In July Cebu will add a third weekly A330 service between Manila and Doha, where it’s the only Philippine carrier serving the two cities non-stop. Qatar has the third-largest Filipino population in the Middle East after Saudi Arabia and the UAE.

Though the airline has analysed the potential of A350-900 XWB, large orders are not imminent. If added, new capacity is likely to come from one or two extra A330s.

The future

In the first quarter of 2016 Cebu reported a 13.4% rise in revenue to ₱16.1bn ($341m), with operating profit rising 49% to ₱4.2bn ($89m) and net profit up 81.4% to ₱4.0bn ($85m).

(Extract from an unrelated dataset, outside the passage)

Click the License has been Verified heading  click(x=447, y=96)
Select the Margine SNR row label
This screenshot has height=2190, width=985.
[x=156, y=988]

Given the constraints at Ninoy, growth will come largely from routes to/from secondary cities, though larger aircraft over the next few years will provide some capacity growth out of Manila. Cebu executives can do nothing about the airport situation in the capital, but it must be a source of frustration to them that they can’t fully exploit the significant growth in the Philippine economy over the last few years, where annual GDP growth has averaged more than 6% since 2010. Cebu hopes that economic growth in the Philippines as a whole will translate into demand for air travel to/from secondary cities, which it can more easily exploit.

The airport capacity constraint will also limit the benefits to Cebu of the open skies agreement of the Association of Southeast Asian Nations (ASEAN), which took effect across the region in December 2015. Frustratingly the Philippines was the only one of the 10 members of ASEAN that had not ratified the open skies agreement at that date.

Though the Civil Aeronautics Board wanted to ratify the agreement that allows designated airlines to operate unlimited flights between Asean capital airports, the government — under the leadership of President Aquino — was reluctant,  partly due to pressure from flag carrier PAL. It agreed initially only to open up secondary airports to ASEAN carriers, including Clark, Cebu and Davao, but in February the agreement was finally ratified by President Aquino. As a result, Cebu expects to add more services to key cities in ASEAN, though initially only from secondary Filipino airports.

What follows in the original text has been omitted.